The Danger of Cheap Grace

In Romans 6:1-11, the Apostle Paul addresses a dangerous theological distortion that was circulating in the early church. Some believers had heard about grace—that magnificent, unearned favor of God—and twisted it into something it was never meant to be. Their logic went something like this: "If God's grace increases every time we sin, shouldn't we keep sinning so grace can abound even more?"

It's a seductive argument, isn't it? If forgiveness is guaranteed, why bother changing? If God knows our hearts, can't we just keep doing what we've always done?

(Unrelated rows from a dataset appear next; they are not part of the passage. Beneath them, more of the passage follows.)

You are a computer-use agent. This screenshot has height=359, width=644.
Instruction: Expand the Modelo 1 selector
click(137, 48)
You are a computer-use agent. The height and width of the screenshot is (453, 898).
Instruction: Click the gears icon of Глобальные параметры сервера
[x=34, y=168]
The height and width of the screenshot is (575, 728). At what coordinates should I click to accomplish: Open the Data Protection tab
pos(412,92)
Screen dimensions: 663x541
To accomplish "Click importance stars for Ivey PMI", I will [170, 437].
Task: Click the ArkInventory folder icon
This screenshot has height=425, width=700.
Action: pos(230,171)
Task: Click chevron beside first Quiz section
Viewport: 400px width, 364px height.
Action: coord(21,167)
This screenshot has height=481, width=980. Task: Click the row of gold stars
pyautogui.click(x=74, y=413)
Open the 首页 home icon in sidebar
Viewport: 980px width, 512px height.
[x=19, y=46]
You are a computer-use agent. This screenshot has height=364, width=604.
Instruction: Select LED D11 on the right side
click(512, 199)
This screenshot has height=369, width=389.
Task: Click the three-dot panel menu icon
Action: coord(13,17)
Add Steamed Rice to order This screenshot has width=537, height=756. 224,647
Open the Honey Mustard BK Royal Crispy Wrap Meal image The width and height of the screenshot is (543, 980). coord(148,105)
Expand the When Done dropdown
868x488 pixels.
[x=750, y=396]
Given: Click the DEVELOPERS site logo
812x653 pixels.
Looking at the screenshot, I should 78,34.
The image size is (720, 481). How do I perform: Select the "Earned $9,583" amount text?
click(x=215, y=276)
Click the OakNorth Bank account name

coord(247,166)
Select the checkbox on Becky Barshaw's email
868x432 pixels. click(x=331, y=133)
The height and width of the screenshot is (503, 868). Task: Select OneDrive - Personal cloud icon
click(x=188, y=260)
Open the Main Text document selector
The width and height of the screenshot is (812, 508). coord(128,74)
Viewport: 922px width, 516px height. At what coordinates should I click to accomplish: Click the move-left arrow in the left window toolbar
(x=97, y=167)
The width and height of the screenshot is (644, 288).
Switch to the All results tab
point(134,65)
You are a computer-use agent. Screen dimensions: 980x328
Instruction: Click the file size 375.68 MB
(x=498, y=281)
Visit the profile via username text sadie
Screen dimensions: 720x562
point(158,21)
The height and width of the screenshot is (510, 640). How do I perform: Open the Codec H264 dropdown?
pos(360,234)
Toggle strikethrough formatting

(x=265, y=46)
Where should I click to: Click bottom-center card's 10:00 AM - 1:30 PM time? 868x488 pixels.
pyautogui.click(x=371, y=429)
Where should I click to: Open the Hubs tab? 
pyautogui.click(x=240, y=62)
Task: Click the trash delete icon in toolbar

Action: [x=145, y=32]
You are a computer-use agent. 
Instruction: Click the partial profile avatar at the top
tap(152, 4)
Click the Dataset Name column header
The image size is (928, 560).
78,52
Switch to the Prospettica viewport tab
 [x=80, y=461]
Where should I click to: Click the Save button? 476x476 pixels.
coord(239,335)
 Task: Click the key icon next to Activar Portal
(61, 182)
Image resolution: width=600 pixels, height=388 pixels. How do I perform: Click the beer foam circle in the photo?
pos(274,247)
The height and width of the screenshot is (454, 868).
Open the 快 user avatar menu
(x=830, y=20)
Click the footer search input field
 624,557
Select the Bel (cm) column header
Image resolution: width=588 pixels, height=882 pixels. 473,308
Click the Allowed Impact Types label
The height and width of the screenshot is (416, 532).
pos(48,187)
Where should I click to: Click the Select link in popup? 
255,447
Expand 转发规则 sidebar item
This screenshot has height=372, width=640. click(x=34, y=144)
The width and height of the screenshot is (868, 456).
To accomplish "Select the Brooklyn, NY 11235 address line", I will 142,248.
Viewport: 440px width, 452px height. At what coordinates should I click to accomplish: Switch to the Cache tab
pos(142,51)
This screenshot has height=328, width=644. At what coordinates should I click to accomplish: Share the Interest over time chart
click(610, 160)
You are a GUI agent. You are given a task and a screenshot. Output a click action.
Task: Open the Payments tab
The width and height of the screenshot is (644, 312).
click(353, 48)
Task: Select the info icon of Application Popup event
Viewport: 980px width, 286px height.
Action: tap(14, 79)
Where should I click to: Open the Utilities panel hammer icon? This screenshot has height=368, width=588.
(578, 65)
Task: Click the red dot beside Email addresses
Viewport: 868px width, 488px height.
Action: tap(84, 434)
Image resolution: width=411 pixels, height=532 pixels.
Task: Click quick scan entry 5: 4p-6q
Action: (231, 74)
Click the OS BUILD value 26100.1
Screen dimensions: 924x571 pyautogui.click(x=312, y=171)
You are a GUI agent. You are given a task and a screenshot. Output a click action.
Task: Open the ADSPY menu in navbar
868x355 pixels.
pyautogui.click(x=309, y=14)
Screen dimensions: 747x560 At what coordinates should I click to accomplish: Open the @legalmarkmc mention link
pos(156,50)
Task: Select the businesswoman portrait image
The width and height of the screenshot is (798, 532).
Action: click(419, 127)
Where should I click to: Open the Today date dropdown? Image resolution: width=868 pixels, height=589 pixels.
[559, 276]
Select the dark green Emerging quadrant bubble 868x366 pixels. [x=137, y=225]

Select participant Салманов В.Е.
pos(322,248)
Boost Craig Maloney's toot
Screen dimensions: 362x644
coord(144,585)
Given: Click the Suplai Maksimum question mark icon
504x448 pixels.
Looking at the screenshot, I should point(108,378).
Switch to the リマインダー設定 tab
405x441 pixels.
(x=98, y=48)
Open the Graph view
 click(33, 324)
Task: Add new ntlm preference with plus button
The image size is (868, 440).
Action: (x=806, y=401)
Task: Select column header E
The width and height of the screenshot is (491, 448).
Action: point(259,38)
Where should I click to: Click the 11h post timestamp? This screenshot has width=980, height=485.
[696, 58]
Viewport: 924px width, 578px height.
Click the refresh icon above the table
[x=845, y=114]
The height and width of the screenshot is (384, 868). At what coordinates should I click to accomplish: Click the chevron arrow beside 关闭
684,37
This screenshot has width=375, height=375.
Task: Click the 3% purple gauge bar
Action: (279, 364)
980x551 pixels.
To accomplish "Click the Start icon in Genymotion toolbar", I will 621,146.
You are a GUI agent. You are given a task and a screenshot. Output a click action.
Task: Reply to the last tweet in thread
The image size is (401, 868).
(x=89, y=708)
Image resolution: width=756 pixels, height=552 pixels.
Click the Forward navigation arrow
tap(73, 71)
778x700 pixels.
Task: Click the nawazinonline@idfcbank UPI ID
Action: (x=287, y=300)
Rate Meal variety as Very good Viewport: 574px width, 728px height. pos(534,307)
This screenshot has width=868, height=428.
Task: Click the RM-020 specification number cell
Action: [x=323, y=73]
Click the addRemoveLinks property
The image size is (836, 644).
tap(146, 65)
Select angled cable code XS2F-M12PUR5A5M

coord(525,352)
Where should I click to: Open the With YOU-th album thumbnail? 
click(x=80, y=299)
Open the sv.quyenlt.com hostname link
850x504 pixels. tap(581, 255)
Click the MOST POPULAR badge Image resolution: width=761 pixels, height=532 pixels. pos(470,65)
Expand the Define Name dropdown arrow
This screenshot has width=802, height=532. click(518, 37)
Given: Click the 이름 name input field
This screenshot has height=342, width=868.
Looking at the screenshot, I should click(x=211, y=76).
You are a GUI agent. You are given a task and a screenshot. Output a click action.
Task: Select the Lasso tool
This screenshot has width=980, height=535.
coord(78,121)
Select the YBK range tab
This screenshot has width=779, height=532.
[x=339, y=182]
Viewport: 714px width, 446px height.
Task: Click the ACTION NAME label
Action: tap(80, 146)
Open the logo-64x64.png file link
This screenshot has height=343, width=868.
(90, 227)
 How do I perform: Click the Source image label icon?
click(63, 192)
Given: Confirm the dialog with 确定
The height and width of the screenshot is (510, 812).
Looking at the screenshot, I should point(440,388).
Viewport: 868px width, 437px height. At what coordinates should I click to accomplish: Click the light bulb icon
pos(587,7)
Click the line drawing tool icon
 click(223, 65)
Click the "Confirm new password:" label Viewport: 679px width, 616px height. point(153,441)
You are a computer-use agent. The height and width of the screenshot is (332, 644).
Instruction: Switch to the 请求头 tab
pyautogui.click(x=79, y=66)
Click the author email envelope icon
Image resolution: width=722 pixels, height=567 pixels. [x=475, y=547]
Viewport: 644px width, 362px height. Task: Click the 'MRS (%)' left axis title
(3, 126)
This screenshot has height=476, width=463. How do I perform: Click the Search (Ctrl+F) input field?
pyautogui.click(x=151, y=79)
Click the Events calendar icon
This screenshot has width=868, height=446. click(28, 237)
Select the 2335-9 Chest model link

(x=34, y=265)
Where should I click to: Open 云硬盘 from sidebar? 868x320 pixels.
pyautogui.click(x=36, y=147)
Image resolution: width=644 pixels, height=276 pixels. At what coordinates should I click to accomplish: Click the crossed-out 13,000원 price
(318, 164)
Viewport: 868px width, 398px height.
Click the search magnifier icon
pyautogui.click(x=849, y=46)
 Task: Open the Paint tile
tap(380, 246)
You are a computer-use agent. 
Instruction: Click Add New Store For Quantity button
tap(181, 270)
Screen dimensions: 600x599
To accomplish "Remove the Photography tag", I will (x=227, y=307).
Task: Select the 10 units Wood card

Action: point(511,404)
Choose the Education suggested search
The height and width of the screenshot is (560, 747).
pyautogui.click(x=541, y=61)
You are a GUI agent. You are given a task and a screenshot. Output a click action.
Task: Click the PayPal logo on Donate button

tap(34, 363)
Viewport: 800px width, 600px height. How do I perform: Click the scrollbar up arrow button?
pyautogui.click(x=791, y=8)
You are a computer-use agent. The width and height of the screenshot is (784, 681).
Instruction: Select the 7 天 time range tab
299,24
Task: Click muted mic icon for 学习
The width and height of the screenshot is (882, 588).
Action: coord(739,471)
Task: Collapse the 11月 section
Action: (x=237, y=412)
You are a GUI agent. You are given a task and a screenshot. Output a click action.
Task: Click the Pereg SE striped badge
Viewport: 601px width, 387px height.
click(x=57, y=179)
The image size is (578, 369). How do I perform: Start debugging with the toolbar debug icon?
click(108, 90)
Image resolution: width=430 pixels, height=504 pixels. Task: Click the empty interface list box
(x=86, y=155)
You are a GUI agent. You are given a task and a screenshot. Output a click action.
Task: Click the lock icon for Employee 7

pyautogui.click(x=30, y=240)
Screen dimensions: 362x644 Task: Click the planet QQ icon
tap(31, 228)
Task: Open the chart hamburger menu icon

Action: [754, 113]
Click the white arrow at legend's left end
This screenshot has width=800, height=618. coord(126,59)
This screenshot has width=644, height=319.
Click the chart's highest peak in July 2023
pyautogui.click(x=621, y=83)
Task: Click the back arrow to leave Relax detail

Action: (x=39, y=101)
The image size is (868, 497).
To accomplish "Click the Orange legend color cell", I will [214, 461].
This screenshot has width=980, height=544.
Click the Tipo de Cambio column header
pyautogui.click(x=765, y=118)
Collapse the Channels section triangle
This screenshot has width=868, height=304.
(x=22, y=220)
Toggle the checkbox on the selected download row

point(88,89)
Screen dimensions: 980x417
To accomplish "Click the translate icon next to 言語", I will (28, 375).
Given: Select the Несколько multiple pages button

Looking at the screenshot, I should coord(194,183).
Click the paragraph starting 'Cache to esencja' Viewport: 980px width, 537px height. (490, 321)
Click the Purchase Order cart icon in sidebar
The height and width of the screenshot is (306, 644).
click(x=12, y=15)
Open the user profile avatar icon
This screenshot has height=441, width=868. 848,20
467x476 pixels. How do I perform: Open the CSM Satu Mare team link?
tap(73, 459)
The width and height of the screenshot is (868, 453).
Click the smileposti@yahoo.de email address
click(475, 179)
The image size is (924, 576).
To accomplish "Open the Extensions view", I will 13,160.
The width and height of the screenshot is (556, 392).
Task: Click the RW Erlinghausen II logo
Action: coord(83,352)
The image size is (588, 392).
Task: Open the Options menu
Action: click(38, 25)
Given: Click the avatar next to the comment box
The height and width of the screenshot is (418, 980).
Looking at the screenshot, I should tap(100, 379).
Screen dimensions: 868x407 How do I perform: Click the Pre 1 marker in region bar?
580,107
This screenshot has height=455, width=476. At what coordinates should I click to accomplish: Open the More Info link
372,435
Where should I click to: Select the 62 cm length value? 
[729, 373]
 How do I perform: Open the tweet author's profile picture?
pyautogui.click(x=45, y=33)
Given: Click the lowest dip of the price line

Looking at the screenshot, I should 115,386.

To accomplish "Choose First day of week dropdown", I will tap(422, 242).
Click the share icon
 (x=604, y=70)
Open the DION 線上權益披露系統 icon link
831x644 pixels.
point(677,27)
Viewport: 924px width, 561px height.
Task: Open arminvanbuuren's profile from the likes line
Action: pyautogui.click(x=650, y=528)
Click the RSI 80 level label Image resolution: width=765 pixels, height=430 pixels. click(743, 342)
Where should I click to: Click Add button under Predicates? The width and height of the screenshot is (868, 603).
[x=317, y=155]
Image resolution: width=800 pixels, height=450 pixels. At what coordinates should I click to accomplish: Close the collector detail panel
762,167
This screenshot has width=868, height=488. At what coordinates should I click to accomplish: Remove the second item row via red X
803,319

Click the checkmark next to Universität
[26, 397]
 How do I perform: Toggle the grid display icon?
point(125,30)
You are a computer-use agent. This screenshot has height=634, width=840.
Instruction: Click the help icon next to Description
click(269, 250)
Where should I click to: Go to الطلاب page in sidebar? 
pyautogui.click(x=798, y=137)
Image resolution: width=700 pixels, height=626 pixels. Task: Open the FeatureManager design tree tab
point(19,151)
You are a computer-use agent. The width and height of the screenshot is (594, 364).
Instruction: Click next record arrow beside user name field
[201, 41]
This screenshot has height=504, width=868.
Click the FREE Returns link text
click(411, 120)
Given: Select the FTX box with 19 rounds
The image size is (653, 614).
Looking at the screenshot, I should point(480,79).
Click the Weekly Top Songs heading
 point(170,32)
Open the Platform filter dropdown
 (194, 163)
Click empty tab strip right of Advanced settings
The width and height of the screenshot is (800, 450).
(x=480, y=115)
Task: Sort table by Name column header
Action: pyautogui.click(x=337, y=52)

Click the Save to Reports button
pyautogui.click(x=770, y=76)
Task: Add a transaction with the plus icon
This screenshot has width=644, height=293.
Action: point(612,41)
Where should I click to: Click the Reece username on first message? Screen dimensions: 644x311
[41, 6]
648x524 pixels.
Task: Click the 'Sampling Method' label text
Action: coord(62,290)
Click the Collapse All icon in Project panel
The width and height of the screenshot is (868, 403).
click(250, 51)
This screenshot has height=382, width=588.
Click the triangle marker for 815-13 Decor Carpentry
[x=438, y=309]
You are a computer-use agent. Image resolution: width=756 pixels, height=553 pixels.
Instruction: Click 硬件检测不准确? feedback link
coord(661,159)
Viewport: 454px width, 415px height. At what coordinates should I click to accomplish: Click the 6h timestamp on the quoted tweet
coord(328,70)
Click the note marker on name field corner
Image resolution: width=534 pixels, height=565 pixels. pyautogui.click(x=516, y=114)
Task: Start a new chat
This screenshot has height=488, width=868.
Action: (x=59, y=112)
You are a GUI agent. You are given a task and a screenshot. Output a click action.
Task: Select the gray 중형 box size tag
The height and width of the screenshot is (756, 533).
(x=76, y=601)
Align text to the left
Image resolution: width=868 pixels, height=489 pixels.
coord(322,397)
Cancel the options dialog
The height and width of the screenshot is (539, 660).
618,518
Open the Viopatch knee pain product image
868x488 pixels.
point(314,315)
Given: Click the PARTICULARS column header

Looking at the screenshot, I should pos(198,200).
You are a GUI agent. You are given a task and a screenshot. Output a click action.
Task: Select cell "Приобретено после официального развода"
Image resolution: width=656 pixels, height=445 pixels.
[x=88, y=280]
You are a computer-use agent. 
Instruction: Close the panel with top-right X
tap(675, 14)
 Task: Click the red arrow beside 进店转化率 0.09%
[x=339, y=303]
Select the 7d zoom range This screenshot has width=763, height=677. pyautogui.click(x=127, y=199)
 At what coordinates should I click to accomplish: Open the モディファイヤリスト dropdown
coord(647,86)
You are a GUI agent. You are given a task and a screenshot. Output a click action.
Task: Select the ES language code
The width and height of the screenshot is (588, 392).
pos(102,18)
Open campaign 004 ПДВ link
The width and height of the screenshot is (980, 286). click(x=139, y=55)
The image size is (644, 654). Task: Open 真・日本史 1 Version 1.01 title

This isn't just an ancient problem. We see it everywhere today. "God knows my heart" has become a closing argument for behavior God never blessed. We've stretched "don't judge me" until it covers any and everything we want to do. Grace has stopped being the power that changes us and has become the excuse that lets us stay exactly the same.

Forgiveness Doesn't Mean Forget

Here's where we need clarity: biblical forgiveness is not the same as pretending nothing happened. Throughout Scripture, we see a pattern—God forgives, but consequences remain.

Adam and Eve were forgiven after eating the forbidden fruit. They didn't die immediately, which was the original consequence. But they couldn't return to Eden. Moses was forgiven for striking the rock instead of speaking to it, but he didn't enter the Promised Land. David was forgiven for his adultery and murder, but he wasn't allowed to build the temple.

Forgiveness is real. Grace is abundant. But neither erases accountability or removes all consequences.

You can forgive someone without holding a grudge and still not answer their phone calls. You can extend grace without giving someone the same access to your life they once had. Forgiveness doesn't mean you have to pretend you weren't hurt or act as if trust wasn't broken.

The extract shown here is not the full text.